Hong Kong’s Securities & Futures Commission (SFC) has mandated the departure of all unlicensed virtual asset trading platforms (VATPs) from the city effective tomorrow, June 1, 2024. The SFC asserts that all VATPs operating in Hong Kong must either obtain a license from the SFC or be considered as “deemed-to-be-licensed” VATP applicants under the AMLO.
In a move to reduce investor risk, Hong Kong regulators issued a clear ultimatum to crypto exchanges on February 29: either apply for a license by that date or cease operations within three months. That deadline has now arrived.
To comply with legal requirements, all crypto exchanges in the region must cease operations immediately for failing to apply for an operational license from Hong Kong’s Securities and Futures Commission.
During the application period, 22 crypto exchanges submitted license applications to remain in the region. However, many of these exchanges ultimately decided to withdraw their applications before the deadline.
In the month of May alone, six crypto exchanges, including industry giants OKX and Huobi HK, withdrew from the Hong Kong market. In contrast, Gate.HK, a Hong Kong-based exchange, cited the unexpected development as a reason for restructuring its trading platform to meet Hong Kong’s regulatory standards.
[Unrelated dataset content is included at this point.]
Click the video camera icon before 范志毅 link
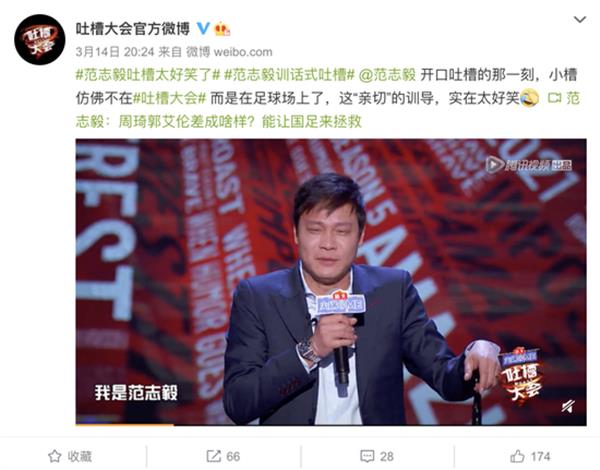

Chun, a professor at the state-affiliated Chinese Academy of Engineering, described Hong Kong as a “sandbox” for developing Web3 and Mainland China’s digital economy. He emphasized the need for a digital currency that can navigate the complexities of the Web3 network and suggested that Hong Kong regulators consider an initial money supply of $26 million to $260 million for their central bank digital currency.
As of May 31, 2024, 18 crypto exchanges have submitted license applications to operate in Hong Kong. The SFC plans to release a list of approved exchanges by June 1.
The stringent requirements imposed by the SFC have led to the withdrawal of seven out of the original 24 applications, with exchanges with ties to Mainland China being particularly affected. Restrictions on serving mainland customers were a contributing factor, as mainland investors were not allowed access to these platforms.
Despite the ongoing Bitcoin ban in China, Hong Kong is seen as a hub for developing Web3 and China’s digital economy. While the People’s Bank of China has prohibited providing Bitcoin services to mainland citizens, many offshore exchanges still rely on Chinese crypto investors who have found ways to circumvent these restrictions.